Claim elements in this application that use the word “means” (or “step for”) are presumed to invoke 35 U.S.C. 112(f) except as otherwise indicated in an Office action. Similarly, claim elements that do not use the word “means” (or “step for”) are presumed not to invoke 35 U.S.C. 112(f) except as otherwise indicated in an Office action.
Claims 1, 9, 15-17, and 19 have been interpreted under 35 U.S.C. 112(f) or pre-AIA 35 U.S.C. 112, sixth paragraph, because it uses/they use a generic placeholder “device” or “unit” coupled with functional language “configured to”, “to perform” without reciting sufficient structure to achieve the function. Furthermore, the generic placeholder is not preceded by a structural modifier.
Since Claims 1, 9, 15-17, and 19 invokes 35 U.S.C. 112(f) or pre-AIA 35 U.S.C. 112, sixth paragraph, Claims 1, 9, 15-17, and 19 has/have been interpreted to cover the corresponding structure described in the specification that achieves the claimed function, and equivalents thereof.
A review of the specification shows that the following appears to be the corresponding structure described in the specification for the 35 U.S.C. 112(f) or pre-AIA 35 U.S.C. 112, sixth paragraph limitation:
Claims 1, 9, and 15-17 all recite a processor device configured to: receive and control. In the specification, the corresponding structure found was “The computer system 800 may comprise at least one computing device or electronic device capable of including firmware, hardware, and/or executing software instructions to implement the functionality described herein. The computer system 800 may include a processor device 802 (may also be referred to as a control unit), a memory 804, and a system bus 806. The computer system 800 may include at least one computing device having the processor device 802. The system bus 806 provides an interface for system components including, but not limited to, the memory 804 and the processor device 802. The processor device 802 may include any number of hardware components for conducting data or signal processing or for executing computer code stored in memory 804. The processor device 802 (e.g.,, control unit) may, for example, include a general-purpose processor, an application specific processor, a Digital Signal Processor (DSP), an Application Specific Integrated Circuit (ASIC), a Field Programmable Gate Array (FPGA), a circuit containing processing components, a group of distributed processing components, a group of distributed computers configured for processing, or other programmable logic device, discrete gate or transistor logic, discrete hardware components, or any combination thereof designed to perform the functions described herein. The processor device may further include computer executable code that controls operation of the programmable device” [Specification, ¶ 0069] (Generic computer).

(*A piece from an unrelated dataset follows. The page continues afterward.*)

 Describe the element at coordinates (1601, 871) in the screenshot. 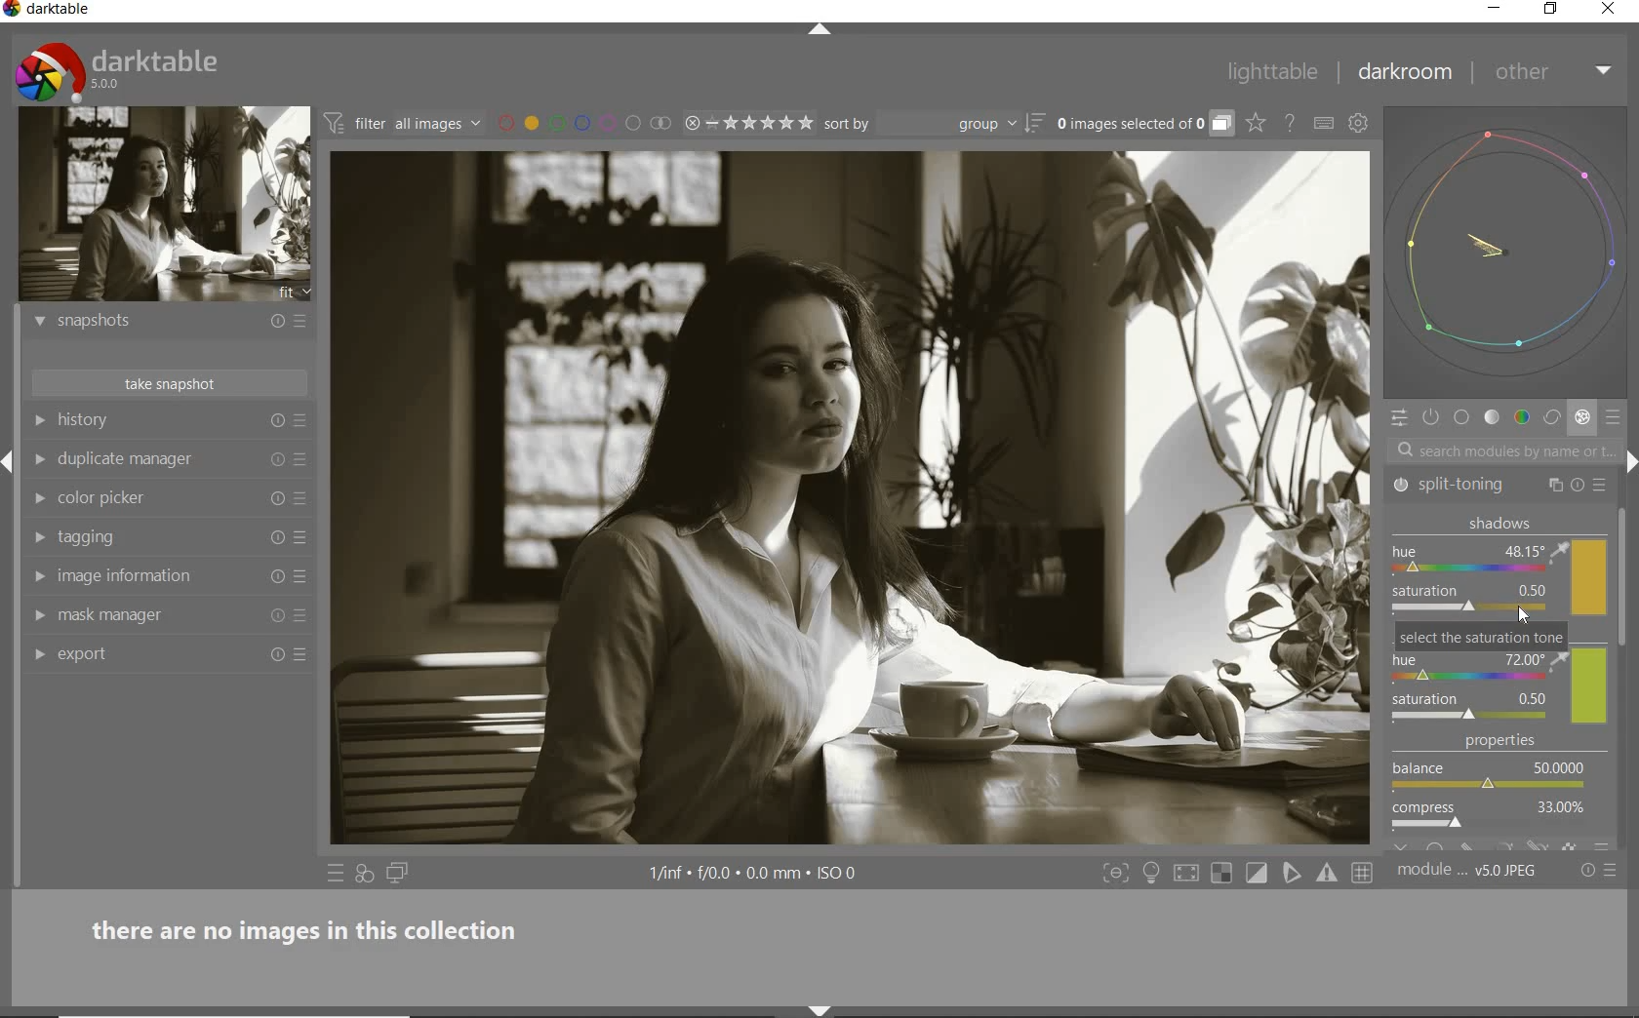

I see `reset or preset & preferences` at that location.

Claim 19 recites one or more control units configured to perform the method of claim 2. In the specification, the corresponding structure found was “The computer system 800 may comprise at least one computing device or electronic device capable of including firmware, hardware, and/or executing software instructions to implement the functionality described herein. The computer system 800 may include a processor device 802 (may also be referred to as a control unit), a memory 804, and a system bus 806. The computer system 800 may include at least one computing device having the processor device 802. The system bus 806 provides an interface for system components including, but not limited to, the memory 804 and the processor device 802. The processor device 802 may include any number of hardware components for conducting data or signal processing or for executing computer code stored in memory 804. The processor device 802 (e.g.,, control unit) may, for example, include a general-purpose processor, an application specific processor, a Digital Signal Processor (DSP), an Application Specific Integrated Circuit (ASIC), a Field Programmable Gate Array (FPGA), a circuit containing processing components, a group of distributed processing components, a group of distributed computers configured for processing, or other programmable logic device, discrete gate or transistor logic, discrete hardware components, or any combination thereof designed to perform the functions described herein. The processor device may further include computer executable code that controls operation of the programmable device” [Specification, ¶ 0069] (Generic computer).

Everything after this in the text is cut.